Windsor represents a radical departure from conventional residential development in the United States. Designed to function as a complete community, its center is composed of a complex of buildings that includes a general store, post office, restaurant, cafe, office space, an inn, and apartments. The center serves both as a focus for daily public life and as a gateway to the community. Among other community facilities within walking distance of the center are the meeting hall, the equestrian center, and the beach, tennis, and golf clubs.
The typical golf course community has wide roads with minimal spatial definition and large homesites of a half-acre or more, set back far from the street. Though the village lots at Windsor are not as large, the small scale of the streets permits courtyard homes of generous proportions. The close proximity of houses to one another fosters an environment in which casual interactions with neighbors are frequent, while garden walls provide the option of a private outdoor space. Windsor also features a broad range of building types that are intermingled in a manner not seen in conventional developments, where segregation of building types is the norm. Surrounding the edge of the golf course are large estates and inside the village are courtyard and sideyard homes alongside smaller cottages, rowhouses, and apartment villas.

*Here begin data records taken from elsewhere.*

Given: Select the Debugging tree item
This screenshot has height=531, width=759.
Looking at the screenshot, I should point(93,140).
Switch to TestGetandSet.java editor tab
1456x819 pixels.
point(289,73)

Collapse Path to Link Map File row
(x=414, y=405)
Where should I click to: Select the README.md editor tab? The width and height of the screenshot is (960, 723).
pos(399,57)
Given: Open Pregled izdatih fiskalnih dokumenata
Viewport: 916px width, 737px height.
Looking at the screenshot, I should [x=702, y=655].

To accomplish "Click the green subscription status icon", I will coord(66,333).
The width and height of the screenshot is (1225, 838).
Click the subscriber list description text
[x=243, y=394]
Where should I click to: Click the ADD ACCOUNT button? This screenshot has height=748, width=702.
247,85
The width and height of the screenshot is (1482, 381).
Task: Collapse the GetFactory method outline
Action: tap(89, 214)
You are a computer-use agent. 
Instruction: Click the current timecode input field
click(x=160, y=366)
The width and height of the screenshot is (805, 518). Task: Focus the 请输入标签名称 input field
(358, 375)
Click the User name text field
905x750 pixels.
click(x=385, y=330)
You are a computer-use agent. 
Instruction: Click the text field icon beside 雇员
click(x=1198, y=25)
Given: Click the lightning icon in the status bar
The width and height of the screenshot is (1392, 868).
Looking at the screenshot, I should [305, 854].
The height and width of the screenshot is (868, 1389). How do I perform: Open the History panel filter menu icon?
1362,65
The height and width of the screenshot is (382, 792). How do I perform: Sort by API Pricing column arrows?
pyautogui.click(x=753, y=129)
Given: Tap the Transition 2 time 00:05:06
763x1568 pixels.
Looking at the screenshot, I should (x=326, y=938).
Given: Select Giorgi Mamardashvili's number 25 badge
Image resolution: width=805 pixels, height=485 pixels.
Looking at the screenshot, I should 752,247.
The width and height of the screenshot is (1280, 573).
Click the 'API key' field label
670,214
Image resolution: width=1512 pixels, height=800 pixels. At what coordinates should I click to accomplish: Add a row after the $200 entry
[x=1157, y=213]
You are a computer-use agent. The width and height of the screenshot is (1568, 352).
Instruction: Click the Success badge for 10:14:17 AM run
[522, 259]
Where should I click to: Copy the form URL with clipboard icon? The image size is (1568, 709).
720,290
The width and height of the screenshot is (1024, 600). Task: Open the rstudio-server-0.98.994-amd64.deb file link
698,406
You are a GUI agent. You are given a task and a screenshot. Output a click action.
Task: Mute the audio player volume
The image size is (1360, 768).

The high density and variety of housing options are possible because of the rigor of the Windsor plan and the accompanying regulations that secure its build-out. The Urban Regulations require houses and continuous garden walls to be built at the property line, defining the streets and squares of the village and forming private gardens. The Architectural Regulations mandate the vernacular architecture of the region, with masonry at the first floor, wood construction above, and porches, balconies, and roof overhangs. With the exception of the Poundbury Code, this is the most precise small town code designed by DPZ.